I have a friend who went to Stanford (one of the top business schools in the world) and when I asked him about his education, while he did say it was valuable, he said he learned more from a one-hour meeting with a major business executive, where he was allowed to ask ten questions, then his entire time at Stanford. Teach your children how to ask good questions and listen well and they will educate themselves on a daily basis.
I had discussed in the “My Story” portion of the course how I was able to change my life once I found something I was passionate about. I’m not going to go into full detail with that, however, I do want to point something out by using a simple timeline. This will show you the steps I took to transform my life outside of the school system:
Ages 7 – 13: Experienced many hardships because I did not know how to address my emotions and solve my own problems. Because of this, I became overweight, angry, resentful, lost, depressed, confused, and so on.
Ages 13 – 15: Ditched school, drank alcohol, hung out with gangs, took drugs, stole, ran away from home, and was a “troubled teenager”.
Age 16: Found my passion in life and started my “special project” which was producing events. I was still exuding poor behaviors but they started to diminish. I left high school and made an agreement with my mom to take the proficiency test (similar to GED) so that I could leave high school and start college. I recall telling my mom, “It’s not that I don’t like to learn, it’s just that I’m not learning anything in school”. My special project turned into a business and I got my first taste of accomplishment and sense of ownership. My phase of being a troubled teenager started to dissipate.
Age 17: Took some college classes to appease my mom at the local community school.
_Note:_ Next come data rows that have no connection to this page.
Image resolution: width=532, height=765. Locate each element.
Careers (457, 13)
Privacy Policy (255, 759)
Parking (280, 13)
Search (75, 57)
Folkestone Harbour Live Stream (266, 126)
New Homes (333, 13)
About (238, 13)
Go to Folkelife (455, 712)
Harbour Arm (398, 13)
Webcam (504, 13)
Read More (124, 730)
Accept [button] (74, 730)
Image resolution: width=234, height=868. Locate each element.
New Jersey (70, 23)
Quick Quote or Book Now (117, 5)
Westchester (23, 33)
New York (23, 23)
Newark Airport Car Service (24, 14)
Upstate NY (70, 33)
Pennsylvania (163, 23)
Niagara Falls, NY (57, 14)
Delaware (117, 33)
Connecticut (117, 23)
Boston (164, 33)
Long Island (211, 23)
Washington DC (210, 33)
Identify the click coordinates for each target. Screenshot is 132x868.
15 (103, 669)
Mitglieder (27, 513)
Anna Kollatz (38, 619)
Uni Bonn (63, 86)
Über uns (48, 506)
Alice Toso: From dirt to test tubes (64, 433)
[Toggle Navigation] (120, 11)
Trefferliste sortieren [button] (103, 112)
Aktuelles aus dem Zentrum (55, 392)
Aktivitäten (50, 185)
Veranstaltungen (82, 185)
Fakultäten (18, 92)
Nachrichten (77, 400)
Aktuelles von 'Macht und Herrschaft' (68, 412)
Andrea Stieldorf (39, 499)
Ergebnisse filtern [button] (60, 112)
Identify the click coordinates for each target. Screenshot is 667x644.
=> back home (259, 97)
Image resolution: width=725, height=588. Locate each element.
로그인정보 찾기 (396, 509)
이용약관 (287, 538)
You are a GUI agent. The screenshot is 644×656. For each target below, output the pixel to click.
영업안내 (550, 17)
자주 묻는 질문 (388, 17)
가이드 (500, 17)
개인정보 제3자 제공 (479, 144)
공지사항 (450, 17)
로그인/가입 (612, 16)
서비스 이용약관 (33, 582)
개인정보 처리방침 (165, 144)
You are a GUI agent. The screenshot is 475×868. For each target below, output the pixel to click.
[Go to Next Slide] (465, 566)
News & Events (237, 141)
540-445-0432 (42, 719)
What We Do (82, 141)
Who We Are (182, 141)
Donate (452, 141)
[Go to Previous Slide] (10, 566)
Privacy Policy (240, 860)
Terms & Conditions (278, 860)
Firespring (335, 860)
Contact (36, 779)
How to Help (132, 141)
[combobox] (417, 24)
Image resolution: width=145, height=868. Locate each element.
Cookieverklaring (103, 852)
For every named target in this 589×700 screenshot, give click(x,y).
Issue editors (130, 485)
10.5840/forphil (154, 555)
Continued with my business that was doing well. At this point I was still having some troubles, but these were more normal things teenagers go through rather then extreme scenarios.
Ages 18 – 24: Launched my magazine while still producing events. Had a great opportunity to learn about many businesses and learned sales, project management, administration, and much more. By this time I was no longer a “troubled teenager” because I was too busy having fun and enjoying life. I learned structure and discipline, became more health conscious and was no longer a troubled teenager.
I wanted to share this outline because I don’t want you to think that everything is going to change overnight. It took me four years to work through my troubled teenage years. I also want to point out that after 18, even though I was not exuding terrible behaviors, I still had many pitfalls. But once again, these were the more normal and less destructive ones. It’s important that you brace yourself and come to terms with the fact that you and your teenager will be going through a process that can take many years. What will help minimize this phase is if you don’t judge them, add fear or anger and help them to find their “special project”.
I highly recommend you take some time to pay attention to people’s stories about how they changed their lives, overcame certain obstacles and came from nothing to become highly successful (rags to riches stories). There are many people who discuss how they were a mess and that once they found their “calling” everything changed. Even if you’re a Christian you know that once people find “God’ it changes their life. From my perspective, love, joy and excitement is how God works.